Exercise instructions:
The required output consists solely of the lines from the line containing "Where should I click to: Click" through the end of the records, copied exactly.

Segment Start: Data provided

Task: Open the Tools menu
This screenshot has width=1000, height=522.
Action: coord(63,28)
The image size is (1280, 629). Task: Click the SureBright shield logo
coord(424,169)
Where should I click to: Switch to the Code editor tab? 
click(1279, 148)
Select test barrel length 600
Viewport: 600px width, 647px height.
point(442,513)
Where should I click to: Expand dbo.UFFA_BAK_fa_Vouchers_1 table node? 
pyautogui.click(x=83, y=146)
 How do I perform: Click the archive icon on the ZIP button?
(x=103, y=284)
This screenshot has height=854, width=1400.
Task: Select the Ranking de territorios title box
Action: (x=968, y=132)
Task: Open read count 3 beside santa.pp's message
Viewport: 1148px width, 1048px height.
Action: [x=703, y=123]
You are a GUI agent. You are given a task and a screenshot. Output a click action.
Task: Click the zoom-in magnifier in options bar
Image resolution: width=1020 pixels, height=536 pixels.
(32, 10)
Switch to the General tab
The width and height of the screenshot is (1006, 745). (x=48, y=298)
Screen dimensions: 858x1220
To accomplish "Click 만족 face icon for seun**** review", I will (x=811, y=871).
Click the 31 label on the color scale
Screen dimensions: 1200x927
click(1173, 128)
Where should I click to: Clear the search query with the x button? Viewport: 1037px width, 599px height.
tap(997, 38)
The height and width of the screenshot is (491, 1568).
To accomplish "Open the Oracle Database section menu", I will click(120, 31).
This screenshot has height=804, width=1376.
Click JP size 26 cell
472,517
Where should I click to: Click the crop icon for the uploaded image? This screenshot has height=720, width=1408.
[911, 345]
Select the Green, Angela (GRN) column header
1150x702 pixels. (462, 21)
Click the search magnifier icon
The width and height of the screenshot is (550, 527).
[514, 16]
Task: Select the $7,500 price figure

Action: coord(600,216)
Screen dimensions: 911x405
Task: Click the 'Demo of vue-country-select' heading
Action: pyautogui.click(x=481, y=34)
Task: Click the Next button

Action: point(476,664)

Segment End: Data provided

Answer for this exercise:
Where should I click to: Click the crop icon for the uploaded image? This screenshot has height=720, width=1408.
[911, 345]
Select the Green, Angela (GRN) column header
1150x702 pixels. (462, 21)
Click the search magnifier icon
The width and height of the screenshot is (550, 527).
[514, 16]
Task: Select the $7,500 price figure

Action: coord(600,216)
Screen dimensions: 911x405
Task: Click the 'Demo of vue-country-select' heading
Action: pyautogui.click(x=481, y=34)
Task: Click the Next button

Action: point(476,664)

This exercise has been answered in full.